Am Hotel angekommen weist mir einer der livrierten Sikh-Pförtner mit dem makellosen weißen Turban gleich am Eingang freundlich den Weg: „World Press Photo? Da entlang!“

 

Mediavanti

Eine Weltreise in fünf Stunden

Es ist rund 20 Jahre her, dass ich die Ausstellung zum letzten Mal gesehen habe, damals in Amsterdam. Bis heute wird sie dort in der Nieuwe Kerk gezeigt. Aber das hier in Singapur ist eine andere Nummer. Die aus knapp 100.000 Einreichungen im Wettbewerb um das beste Pressebild des Jahres ausgewählten Fotos sind großformatig auf Tafeln gezogen und kunstvoll in den wundervollen Hotelarkaden aufgereiht. Ein faszinierender Anblick, der mich auf der Stelle packt..
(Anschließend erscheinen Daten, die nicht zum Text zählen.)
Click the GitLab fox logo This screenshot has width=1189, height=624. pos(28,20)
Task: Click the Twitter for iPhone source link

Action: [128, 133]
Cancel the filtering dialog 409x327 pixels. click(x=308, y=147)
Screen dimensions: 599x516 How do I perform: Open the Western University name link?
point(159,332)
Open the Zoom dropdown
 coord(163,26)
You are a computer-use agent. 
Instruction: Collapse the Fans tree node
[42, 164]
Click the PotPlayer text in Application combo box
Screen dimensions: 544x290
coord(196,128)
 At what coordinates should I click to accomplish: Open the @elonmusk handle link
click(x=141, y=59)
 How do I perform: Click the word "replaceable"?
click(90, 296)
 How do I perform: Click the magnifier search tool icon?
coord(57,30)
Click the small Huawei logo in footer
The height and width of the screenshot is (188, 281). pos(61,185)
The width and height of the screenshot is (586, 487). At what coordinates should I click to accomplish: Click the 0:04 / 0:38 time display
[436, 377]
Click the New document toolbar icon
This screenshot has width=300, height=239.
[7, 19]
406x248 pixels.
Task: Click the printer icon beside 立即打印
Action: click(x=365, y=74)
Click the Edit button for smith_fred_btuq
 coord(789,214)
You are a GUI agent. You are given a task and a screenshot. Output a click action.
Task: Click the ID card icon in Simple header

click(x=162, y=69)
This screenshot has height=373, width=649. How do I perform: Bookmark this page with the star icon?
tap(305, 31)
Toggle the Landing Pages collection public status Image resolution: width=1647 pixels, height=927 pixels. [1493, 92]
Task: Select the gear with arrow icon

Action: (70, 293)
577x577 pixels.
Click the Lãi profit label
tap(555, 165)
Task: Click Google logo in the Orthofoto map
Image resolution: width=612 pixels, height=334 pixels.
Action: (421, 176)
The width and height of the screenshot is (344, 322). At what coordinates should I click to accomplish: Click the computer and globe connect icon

Ich taste mich vor, sehe preisgekrönte Aufnahmen aus Djibouti und Indien, aus Boston und Göteborg. Ich verliere mich in einem Bild des französischen Fotografen Philippe Lopez. Es zeigt einen Trauerzug für die Opfer eines Taifuns auf den Philippinen. Ich merke: Diese Ausstellung fordert mich. Sie geht an die Substanz. Mal kurz zwischendurch anschauen, das geht nicht. Am Ende verbringe ich fast fünf Stunden in den Raffles-Arkaden.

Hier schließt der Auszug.